Daisy Huang
AI StrategyEnterpriseLeadership

Why Enterprise AI Adoption Stalls (And How to Unstick It)

Daisy Huang··3 min read

The pattern repeats itself across industries: a team builds an impressive AI prototype, demos it to leadership, gets approval to pilot — and then six months later it's still a pilot. Budget didn't materialise. IT couldn't get it through security review. The use case "evolved." The champion left the company.

I've seen this cycle in fintech, in edtech, and most recently in healthcare. After enough repetitions, you start to see the common threads.

The Real Bottleneck Is Rarely the Technology

When a pilot stalls, people often blame the model. "The accuracy wasn't good enough." "Hallucinations were a problem." Sometimes this is true — but more often, the technology was fine. The bottleneck was organisational.
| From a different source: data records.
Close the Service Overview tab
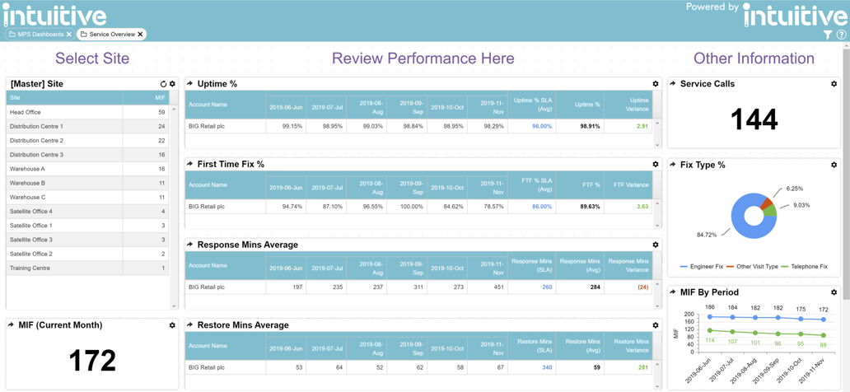141,35

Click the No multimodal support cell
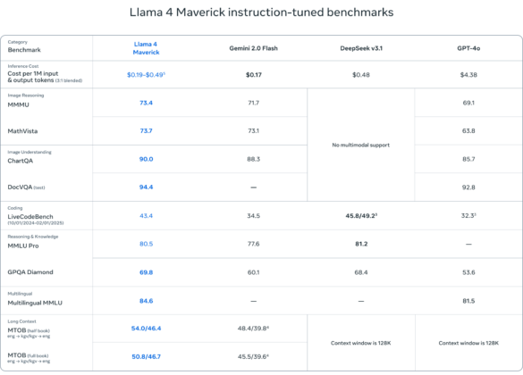tap(361, 145)
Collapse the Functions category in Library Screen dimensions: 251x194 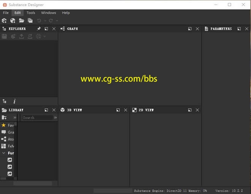tap(4, 153)
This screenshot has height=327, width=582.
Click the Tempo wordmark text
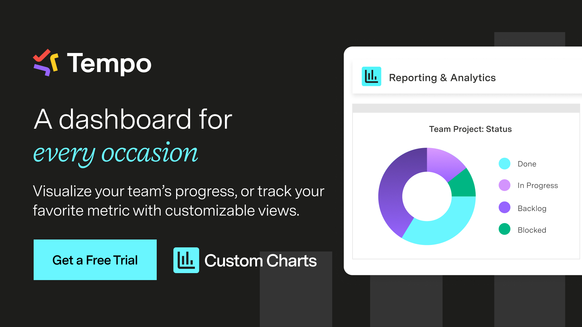click(x=109, y=63)
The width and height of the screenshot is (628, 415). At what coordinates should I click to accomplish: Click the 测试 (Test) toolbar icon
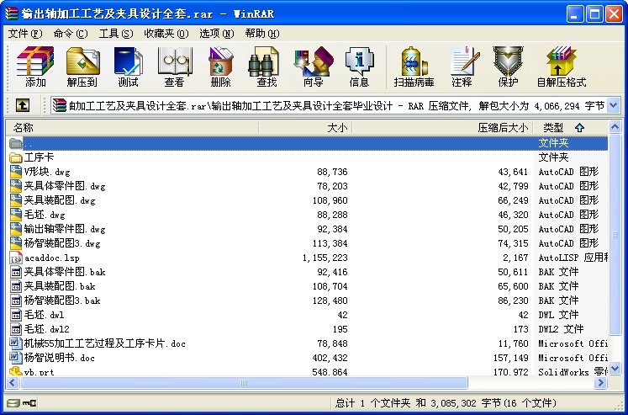[128, 67]
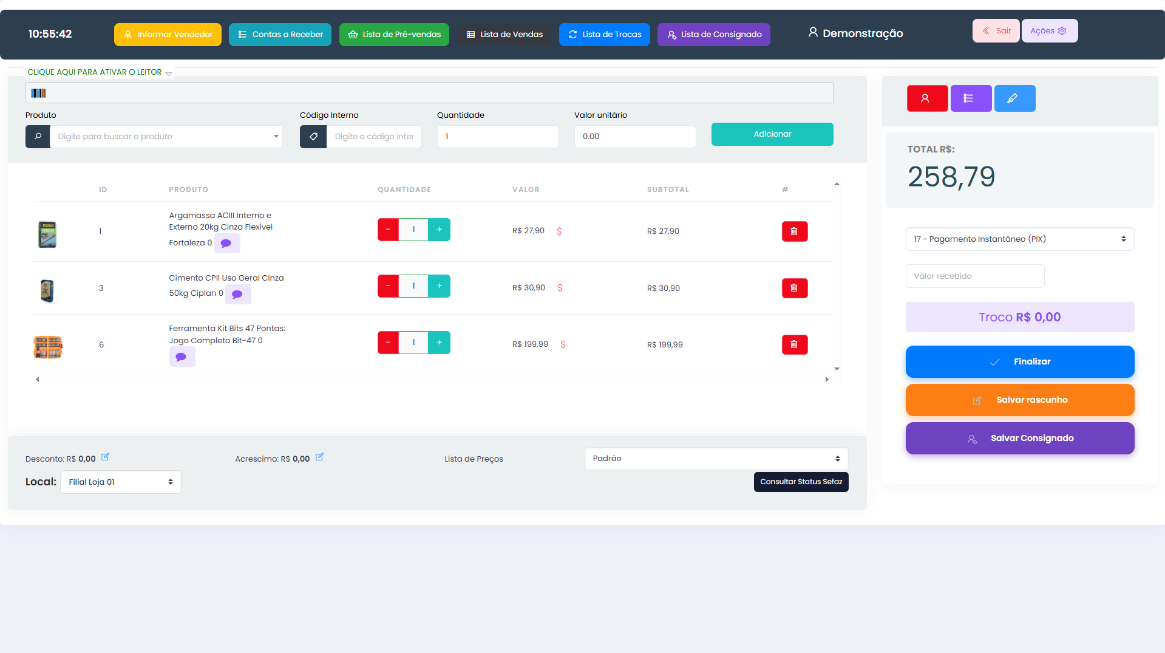
Task: Increase quantity of Cimento CPII item
Action: pos(439,286)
The three most common non-technical blockers I've encountered:

  1. No clear owner of outcomes. AI projects need someone accountable for the business result, not just the build. When a project is "owned by IT" or "owned by the AI team," it often means no one is accountable.
  2. Change management was treated as an afterthought. The people who have to use the system daily weren't involved in designing it. The tool is technically correct but behaviourally wrong.
  3. The success criteria were vague. "Improve efficiency" is not a metric. "Reduce average documentation time per consultation from 18 minutes to 12 minutes within 90 days" is a metric.

What Actually Works

Start With a Process That's Already Broken

Don't try to AI-optimise a process that works. Find the thing people complain about in every retro, every all-hands. The prior auth process that takes three days. The weekly report that consumes four analyst hours. The support ticket triage that's always backlogged.

When the status quo is painful, you have stakeholder motivation built in.

Put an Operator in the Loop

For consequential decisions, full automation is a mistake — not because the model can't perform, but because the organisation isn't ready to trust it. Build a "human in the loop" layer first. This isn't a compromise; it's a staging mechanism. As confidence grows, the loop gets tighter.

Measure Before You Build

Before writing a single line of code, baseline the current process. How long does it take? How often does it fail? What does failure cost? Without this baseline, you can't prove value later — and proving value is what gets pilots turned into programmes.

The Mindset Shift

The organisations making the most progress aren't treating AI as a technology project. They're treating it as a capability-building exercise. The goal isn't to deploy a model — it's to develop institutional knowledge about how to adopt, govern, and improve AI systems over time.

That mindset shift is slow. But it's the only thing that compounds.